- Description of the task:
Search the records below for the word "menu" and show every line where it occurs.

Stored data
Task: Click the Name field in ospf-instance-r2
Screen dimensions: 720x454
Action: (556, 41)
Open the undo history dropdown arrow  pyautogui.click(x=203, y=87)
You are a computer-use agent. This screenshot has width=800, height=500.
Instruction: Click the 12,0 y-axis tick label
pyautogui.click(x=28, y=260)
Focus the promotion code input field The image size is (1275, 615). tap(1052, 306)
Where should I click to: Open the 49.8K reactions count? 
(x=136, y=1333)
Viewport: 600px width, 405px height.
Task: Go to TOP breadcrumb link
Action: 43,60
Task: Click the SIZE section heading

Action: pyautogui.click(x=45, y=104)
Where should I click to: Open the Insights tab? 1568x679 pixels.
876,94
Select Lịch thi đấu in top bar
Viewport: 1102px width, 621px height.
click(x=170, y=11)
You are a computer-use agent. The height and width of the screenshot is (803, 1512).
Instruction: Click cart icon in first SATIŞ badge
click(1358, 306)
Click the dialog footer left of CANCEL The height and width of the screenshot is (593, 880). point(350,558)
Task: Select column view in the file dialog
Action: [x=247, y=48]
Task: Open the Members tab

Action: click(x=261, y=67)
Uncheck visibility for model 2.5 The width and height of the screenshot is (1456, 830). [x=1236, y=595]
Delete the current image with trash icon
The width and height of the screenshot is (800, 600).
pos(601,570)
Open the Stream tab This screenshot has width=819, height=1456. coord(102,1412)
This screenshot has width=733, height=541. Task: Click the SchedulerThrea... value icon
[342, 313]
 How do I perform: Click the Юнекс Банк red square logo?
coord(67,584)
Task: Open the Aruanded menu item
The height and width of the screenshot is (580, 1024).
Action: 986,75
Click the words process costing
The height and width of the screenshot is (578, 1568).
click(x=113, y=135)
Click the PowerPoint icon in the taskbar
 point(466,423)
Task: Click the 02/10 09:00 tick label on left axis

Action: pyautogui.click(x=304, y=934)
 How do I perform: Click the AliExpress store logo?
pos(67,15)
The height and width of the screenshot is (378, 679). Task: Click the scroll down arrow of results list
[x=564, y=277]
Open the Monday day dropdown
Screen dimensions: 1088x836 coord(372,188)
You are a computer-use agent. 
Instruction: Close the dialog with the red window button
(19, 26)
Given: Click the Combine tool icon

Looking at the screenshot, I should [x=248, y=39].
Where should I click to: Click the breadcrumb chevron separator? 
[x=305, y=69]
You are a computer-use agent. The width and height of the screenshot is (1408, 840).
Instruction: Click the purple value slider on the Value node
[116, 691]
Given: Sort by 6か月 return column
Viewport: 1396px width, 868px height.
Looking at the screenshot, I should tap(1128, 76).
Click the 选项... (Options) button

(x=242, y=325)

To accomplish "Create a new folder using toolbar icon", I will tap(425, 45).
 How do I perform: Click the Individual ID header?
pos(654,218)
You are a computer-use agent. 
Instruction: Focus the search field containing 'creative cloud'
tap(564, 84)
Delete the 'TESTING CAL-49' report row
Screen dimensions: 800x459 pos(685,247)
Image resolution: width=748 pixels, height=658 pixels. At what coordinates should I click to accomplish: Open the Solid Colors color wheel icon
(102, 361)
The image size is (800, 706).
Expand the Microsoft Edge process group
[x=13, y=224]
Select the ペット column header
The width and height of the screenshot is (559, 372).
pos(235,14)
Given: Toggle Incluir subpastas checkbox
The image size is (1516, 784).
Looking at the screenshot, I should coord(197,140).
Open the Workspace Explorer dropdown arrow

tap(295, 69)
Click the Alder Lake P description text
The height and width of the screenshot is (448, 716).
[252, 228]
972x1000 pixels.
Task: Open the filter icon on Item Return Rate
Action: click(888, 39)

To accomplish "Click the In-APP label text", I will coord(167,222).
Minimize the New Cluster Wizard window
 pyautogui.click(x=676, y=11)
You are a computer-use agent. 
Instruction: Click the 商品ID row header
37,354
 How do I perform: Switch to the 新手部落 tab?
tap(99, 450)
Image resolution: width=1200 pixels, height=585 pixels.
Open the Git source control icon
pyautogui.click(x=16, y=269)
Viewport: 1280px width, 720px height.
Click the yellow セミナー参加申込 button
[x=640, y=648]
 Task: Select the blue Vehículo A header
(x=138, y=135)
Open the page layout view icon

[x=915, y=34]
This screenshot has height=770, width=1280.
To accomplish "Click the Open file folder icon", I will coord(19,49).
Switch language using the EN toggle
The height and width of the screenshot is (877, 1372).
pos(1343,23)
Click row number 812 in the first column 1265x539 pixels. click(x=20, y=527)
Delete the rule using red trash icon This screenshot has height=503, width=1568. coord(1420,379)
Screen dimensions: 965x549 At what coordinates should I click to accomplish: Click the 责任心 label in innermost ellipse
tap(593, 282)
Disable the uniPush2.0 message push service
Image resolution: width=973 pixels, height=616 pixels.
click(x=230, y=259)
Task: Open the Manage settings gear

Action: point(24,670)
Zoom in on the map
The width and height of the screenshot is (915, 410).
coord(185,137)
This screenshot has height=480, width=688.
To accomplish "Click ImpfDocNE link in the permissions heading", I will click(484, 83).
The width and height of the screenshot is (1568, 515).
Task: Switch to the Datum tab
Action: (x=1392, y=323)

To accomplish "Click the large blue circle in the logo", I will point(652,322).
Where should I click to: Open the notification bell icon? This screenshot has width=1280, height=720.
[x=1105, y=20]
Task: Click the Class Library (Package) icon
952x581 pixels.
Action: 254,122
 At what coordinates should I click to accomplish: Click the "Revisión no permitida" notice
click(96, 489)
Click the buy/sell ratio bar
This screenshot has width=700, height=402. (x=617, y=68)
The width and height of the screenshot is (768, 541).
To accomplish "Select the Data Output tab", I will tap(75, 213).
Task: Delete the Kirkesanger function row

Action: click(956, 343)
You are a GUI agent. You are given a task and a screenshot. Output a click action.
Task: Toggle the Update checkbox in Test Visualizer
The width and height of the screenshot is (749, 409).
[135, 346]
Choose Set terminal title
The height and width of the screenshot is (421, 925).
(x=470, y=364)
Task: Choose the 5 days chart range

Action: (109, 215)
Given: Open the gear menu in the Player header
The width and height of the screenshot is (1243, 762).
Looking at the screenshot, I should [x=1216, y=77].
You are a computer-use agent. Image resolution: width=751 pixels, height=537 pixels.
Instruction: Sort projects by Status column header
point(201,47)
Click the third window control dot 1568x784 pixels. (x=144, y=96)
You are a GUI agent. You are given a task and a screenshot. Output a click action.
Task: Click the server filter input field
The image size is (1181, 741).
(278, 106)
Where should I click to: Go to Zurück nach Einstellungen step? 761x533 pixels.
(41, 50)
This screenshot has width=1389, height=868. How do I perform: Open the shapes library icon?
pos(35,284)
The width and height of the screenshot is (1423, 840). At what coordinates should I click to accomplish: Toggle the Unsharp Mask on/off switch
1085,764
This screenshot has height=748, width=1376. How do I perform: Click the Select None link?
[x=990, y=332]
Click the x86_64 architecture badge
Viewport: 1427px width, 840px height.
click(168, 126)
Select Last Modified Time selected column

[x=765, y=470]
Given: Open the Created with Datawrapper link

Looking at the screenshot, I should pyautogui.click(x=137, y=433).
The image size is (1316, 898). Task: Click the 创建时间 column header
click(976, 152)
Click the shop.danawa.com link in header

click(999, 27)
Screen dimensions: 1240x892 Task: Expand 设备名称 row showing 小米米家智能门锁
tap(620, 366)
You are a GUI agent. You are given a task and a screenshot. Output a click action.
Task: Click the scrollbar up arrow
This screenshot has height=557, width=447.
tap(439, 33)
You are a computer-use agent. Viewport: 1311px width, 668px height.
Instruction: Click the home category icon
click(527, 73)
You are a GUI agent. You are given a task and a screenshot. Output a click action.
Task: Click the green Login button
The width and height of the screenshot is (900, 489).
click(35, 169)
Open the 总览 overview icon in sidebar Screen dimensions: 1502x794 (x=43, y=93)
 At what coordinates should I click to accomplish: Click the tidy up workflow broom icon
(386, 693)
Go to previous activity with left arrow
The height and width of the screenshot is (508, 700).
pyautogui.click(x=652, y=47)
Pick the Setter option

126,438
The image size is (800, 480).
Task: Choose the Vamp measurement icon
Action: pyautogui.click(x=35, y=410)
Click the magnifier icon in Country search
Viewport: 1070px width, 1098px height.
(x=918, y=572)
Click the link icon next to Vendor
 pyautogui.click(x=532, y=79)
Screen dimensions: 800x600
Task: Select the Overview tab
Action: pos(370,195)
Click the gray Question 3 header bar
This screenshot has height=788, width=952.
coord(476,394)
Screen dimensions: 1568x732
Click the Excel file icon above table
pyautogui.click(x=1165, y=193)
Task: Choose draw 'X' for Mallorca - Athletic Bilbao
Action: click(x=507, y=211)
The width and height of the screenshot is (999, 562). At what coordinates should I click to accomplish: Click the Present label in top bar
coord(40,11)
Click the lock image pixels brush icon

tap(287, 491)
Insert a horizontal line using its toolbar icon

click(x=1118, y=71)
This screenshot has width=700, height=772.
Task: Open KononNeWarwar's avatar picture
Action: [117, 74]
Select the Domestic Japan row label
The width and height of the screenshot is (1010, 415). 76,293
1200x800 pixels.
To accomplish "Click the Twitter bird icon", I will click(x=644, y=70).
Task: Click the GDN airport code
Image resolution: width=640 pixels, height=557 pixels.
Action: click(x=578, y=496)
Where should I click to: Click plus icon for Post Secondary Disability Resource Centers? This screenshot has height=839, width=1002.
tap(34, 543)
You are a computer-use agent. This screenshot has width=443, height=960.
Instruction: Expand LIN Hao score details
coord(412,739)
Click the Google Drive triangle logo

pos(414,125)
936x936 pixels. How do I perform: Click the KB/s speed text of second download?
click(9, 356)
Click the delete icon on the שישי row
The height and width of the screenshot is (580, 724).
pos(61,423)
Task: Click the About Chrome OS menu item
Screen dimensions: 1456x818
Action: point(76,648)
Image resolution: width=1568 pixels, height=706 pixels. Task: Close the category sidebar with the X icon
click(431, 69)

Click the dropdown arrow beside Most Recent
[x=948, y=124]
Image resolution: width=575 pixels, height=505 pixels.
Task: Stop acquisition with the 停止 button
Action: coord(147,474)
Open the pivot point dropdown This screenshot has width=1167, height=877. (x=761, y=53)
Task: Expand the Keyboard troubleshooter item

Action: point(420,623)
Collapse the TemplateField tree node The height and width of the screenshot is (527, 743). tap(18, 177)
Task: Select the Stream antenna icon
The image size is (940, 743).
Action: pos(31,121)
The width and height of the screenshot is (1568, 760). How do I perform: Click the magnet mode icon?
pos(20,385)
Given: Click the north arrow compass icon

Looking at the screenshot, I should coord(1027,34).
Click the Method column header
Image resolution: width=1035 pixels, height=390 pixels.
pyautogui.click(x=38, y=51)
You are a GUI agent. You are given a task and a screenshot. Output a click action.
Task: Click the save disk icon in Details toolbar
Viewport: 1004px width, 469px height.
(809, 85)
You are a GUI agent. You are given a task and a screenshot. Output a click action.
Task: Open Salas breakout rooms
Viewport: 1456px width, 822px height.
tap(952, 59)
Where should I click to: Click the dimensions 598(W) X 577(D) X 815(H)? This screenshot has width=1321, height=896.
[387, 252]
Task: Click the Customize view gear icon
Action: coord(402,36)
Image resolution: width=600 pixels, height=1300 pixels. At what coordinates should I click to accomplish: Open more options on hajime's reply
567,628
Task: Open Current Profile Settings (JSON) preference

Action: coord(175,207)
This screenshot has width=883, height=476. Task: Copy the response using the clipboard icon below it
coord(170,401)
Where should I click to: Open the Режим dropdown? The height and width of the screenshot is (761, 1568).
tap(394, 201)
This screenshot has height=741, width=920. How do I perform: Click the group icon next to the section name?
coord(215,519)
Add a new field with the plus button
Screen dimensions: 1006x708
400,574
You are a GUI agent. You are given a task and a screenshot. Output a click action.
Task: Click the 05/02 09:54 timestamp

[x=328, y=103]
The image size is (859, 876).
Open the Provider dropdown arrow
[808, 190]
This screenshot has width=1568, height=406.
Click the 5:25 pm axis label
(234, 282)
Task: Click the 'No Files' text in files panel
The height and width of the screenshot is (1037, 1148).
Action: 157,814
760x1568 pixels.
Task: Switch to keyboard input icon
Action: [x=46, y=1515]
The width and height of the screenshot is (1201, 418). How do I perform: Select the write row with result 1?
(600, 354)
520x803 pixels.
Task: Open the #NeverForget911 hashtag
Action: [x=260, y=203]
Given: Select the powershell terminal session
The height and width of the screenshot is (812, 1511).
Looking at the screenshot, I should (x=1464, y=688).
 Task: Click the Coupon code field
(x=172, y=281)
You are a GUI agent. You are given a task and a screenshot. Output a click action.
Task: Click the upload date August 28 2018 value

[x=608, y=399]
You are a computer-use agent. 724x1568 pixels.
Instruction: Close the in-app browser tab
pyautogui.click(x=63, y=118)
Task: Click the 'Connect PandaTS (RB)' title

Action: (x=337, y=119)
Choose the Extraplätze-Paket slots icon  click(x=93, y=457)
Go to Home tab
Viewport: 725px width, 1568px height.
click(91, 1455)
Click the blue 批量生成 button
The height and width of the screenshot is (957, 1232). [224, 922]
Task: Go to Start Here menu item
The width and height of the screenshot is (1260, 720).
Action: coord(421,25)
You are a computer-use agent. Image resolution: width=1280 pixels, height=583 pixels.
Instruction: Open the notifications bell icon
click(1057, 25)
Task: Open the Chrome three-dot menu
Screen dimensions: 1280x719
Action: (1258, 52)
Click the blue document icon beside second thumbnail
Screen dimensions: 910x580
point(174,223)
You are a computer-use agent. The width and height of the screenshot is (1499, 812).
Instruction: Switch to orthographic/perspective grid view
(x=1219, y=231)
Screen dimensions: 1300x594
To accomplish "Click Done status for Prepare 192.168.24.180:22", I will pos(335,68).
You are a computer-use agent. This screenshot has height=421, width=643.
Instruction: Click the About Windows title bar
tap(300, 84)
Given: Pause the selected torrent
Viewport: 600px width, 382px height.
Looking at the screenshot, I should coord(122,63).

- Exercise output:
Task: Open the Aruanded menu item
Given: Open the gear menu in the Player header
Task: Click the About Chrome OS menu item
Task: Go to Start Here menu item
Task: Open the Chrome three-dot menu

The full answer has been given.